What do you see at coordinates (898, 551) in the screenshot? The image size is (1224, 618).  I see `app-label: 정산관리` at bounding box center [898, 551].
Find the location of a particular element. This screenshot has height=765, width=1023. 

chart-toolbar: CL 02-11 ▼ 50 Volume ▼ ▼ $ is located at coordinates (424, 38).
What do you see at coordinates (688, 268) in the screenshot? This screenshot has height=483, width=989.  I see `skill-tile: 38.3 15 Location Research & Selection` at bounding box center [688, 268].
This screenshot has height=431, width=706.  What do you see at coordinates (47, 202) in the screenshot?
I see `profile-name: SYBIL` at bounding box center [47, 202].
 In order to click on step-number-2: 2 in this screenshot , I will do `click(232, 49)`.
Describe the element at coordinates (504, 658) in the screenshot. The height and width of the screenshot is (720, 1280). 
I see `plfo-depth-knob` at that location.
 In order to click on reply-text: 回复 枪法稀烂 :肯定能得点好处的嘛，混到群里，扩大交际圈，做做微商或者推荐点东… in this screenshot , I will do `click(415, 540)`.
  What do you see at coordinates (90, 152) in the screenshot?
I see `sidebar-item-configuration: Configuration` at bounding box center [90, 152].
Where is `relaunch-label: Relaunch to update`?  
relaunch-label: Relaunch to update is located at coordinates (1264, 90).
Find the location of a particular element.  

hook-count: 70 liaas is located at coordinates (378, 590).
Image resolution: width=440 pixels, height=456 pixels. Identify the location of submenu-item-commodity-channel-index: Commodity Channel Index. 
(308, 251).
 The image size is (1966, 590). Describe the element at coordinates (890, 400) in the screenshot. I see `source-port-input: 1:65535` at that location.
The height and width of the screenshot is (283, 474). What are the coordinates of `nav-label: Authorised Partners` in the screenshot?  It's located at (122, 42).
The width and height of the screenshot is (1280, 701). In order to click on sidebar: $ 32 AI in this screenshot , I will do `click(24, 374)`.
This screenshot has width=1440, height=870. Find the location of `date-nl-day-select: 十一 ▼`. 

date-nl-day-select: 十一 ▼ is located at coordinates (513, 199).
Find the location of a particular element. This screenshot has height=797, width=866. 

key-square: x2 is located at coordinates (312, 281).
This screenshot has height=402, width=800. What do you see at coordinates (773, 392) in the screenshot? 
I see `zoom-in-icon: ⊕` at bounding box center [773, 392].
= = = =
### Job item
Render the records above as a Markdown table with the columns "Row" and "Record", with one numbered row per non-blank line and each line's text in the second column.

### The completed task
| Row | Record |
|---|---|
| 1 | What do you see at coordinates (898, 551) in the screenshot? The image size is (1224, 618).  I see `app-label: 정산관리` at bounding box center [898, 551]. |
| 2 | Find the location of a particular element. This screenshot has height=765, width=1023.  |
| 3 | chart-toolbar: CL 02-11 ▼ 50 Volume ▼ ▼ $ is located at coordinates (424, 38). |
| 4 | What do you see at coordinates (688, 268) in the screenshot? This screenshot has height=483, width=989.  I see `skill-tile: 38.3 15 Location Research & Selection` at bounding box center [688, 268]. |
| 5 | This screenshot has height=431, width=706.  What do you see at coordinates (47, 202) in the screenshot? |
| 6 | I see `profile-name: SYBIL` at bounding box center [47, 202]. |
| 7 |  In order to click on step-number-2: 2 in this screenshot , I will do `click(232, 49)`. |
| 8 | Describe the element at coordinates (504, 658) in the screenshot. The height and width of the screenshot is (720, 1280).  |
| 9 | I see `plfo-depth-knob` at that location. |
| 10 |  In order to click on reply-text: 回复 枪法稀烂 :肯定能得点好处的嘛，混到群里，扩大交际圈，做做微商或者推荐点东… in this screenshot , I will do `click(415, 540)`. |
| 11 |   What do you see at coordinates (90, 152) in the screenshot? |
| 12 | I see `sidebar-item-configuration: Configuration` at bounding box center [90, 152]. |
| 13 | Where is `relaunch-label: Relaunch to update`?   |
| 14 | relaunch-label: Relaunch to update is located at coordinates (1264, 90). |
| 15 | Find the location of a particular element.   |
| 16 | hook-count: 70 liaas is located at coordinates (378, 590). |
| 17 | Image resolution: width=440 pixels, height=456 pixels. Identify the location of submenu-item-commodity-channel-index: Commodity Channel Index.  |
| 18 | (308, 251). |
| 19 |  The image size is (1966, 590). Describe the element at coordinates (890, 400) in the screenshot. I see `source-port-input: 1:65535` at that location. |
| 20 | The height and width of the screenshot is (283, 474). What are the coordinates of `nav-label: Authorised Partners` in the screenshot?  It's located at (122, 42). |
| 21 | The width and height of the screenshot is (1280, 701). In order to click on sidebar: $ 32 AI in this screenshot , I will do `click(24, 374)`. |
| 22 | This screenshot has width=1440, height=870. Find the location of `date-nl-day-select: 十一 ▼`.  |
| 23 | date-nl-day-select: 十一 ▼ is located at coordinates (513, 199). |
| 24 | Find the location of a particular element. This screenshot has height=797, width=866.  |
| 25 | key-square: x2 is located at coordinates (312, 281). |
| 26 | This screenshot has height=402, width=800. What do you see at coordinates (773, 392) in the screenshot?  |
| 27 | I see `zoom-in-icon: ⊕` at bounding box center [773, 392]. |